For most entrepreneurs, it is incredibly exciting to grow a business and to have the opportunity to source and close deals with strategic partners to further the company's objectives. Unfortunately, the increasingly litigious nature of the business world and the ensuing need to institute precautions to avoid substantial risk and liability has resulted in it taking quite some time to get a deal formally closed. The negotiation process often goes round and round as the parties jostle for the advantage, and then getting the agreement into an acceptable written form requires even more time. Here are 3 steps to take to help close deals faster:


Prioritize Transparency

One of the biggest reasons that a projected closing date ends up getting postponed is because unwelcome surprises crop up along the way. Although the due diligence investigation is meant to comb through many details to look for any potential issues or deal killers, some things still manage to slip through the cracks. Unfortunately, this is often due to one party's intentional or inadvertent failure to disclose material information. In other cases, the information provided may be based on faulty data or circumstances may change such that previously reviewed information has to be updated.
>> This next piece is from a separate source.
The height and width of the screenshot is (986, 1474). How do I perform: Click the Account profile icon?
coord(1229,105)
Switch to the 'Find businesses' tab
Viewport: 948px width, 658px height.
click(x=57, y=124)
The key to avoiding unnecessary delays is to ensure full transparency from the beginning and to prioritize transparent communication throughout the transaction. One way to facilitate information sharing is by establishing a virtual data room. This will provide a secure, centralized location for parties to store, share, and view information germane to the deal.

Manage Expectations

In addition to engaging in open and honest communication, the parties primarily responsible for getting a deal closed must ensure that they are continuously managing expectations. There may be a small team of people representing each side who communicate with each other, but they often forget to loop back to other company leaders or personnel. As a result, when unexpected events occur that result in delays to the closing timeframe, there is more likely to be confusion and frustration.

The people taking the lead on gathering and analyzing data and keeping the transaction moving toward a successful closing must ensure that they are communicating the status of the deal with all relevant stakeholders. In most transactions, company leaders are still tasked with maintaining the business, so they may not be as aware of the deal’s progress.

Be Proactive

One of the best ways to facilitate a quick closing is by ensuring that a company is adequately prepared for the transaction before it even begins. Organizing key documents, identifying potential problems, and taking steps to get a company’s affairs in order often prove crucial to whether and how a deal plays out. It is incumbent on company leaders to be proactive before entertaining any prospective offers or engaging in negotiations.